Currently, the MCell application is being submitted to several specialized beta-tests. Grants to fund this project were offered by the National Science Foundation (NSF) and the National Institutes of Health (NIH). Adequate simulation however only constitutes one aspect of the problem. In order to detect interactions between millions of molecules over milliseconds or just seconds of time, requires an enormous computational processing power. It is impossible for one single computer to handle a workload that large in an acceptable amount of time. Fortunately, the issue has been solved with the implementation of NetSolve, an Internet resource management tool, which has been developed in 1997 by the NPACI partners Jack Dongarra and Henri Casanova at the University of Tennessee.
Researchers at the Oak Ridge National Laboratory were equally involved in the creation of the NetSolve client-server application, which allows users to access both hardware and software computational resources, distributed across the network. Since the programme operates as an agent, which can locate a selection of fast computers to balance the simulation workload, NetSolve offers a tremendous opportunity for researchers to remotely solve the most complex scientific problems. MCell, for instance, presents a huge number of parameters for examination, which are simultaneously being distributed by NetSolve among a wide range of computers in the best and most efficient way. If one of the runs fails, the programme automatically resubmits the task for a new trial.

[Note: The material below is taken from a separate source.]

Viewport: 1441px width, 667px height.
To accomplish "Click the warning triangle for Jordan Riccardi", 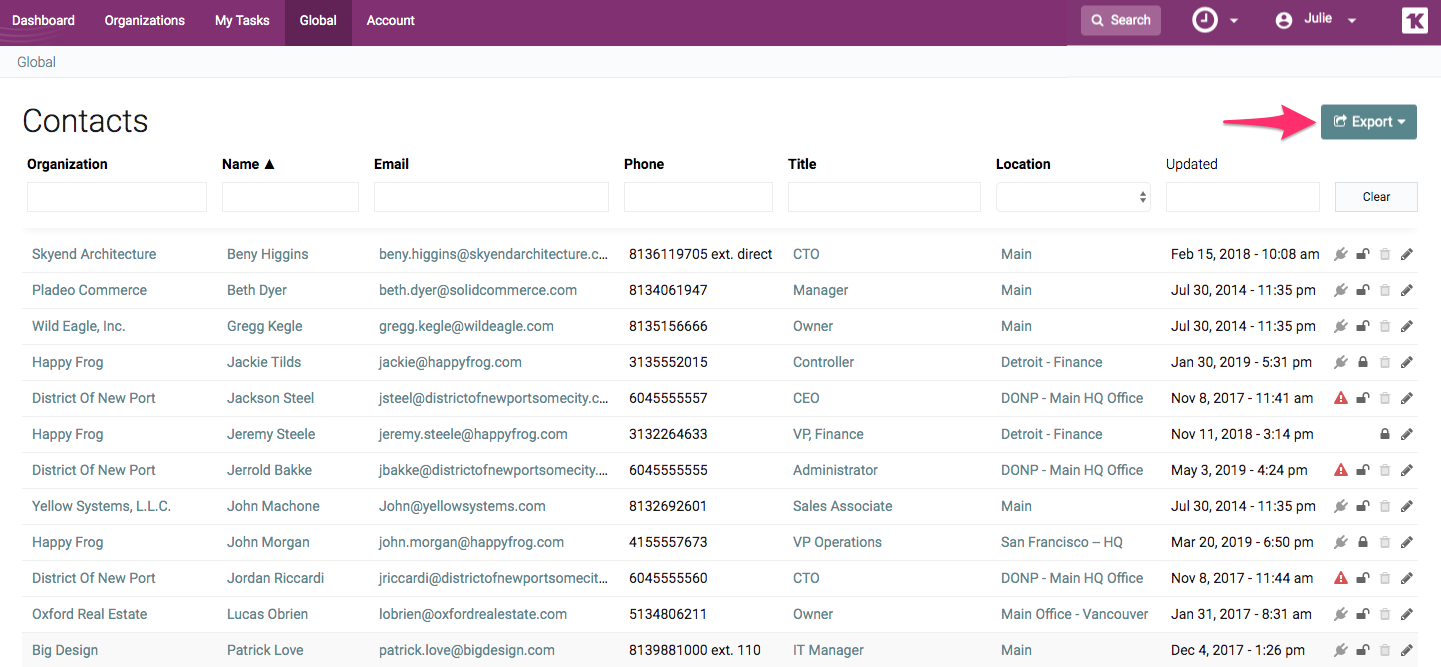I will point(1341,578).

The NetSolve system allows the integration of a variety of interfaces, such as Fortran, C, Matlab, Java and Perl, to enhance ease of use for the scientist. Just like the MCell software, NetSolve is funded by a grant from the NSF. The combined MCell/NetSolve solution opens up a whole new perspective of large-scale simulations, in which the researcher will spot a profusion of organism activity during a far longer period of time than ever before. Also other parts of the human anatomy than the brain synapses can be explored through high performance simulation. In addition, NetSolve can be applied to whatever research domain, which implies the use of vast networked computational power.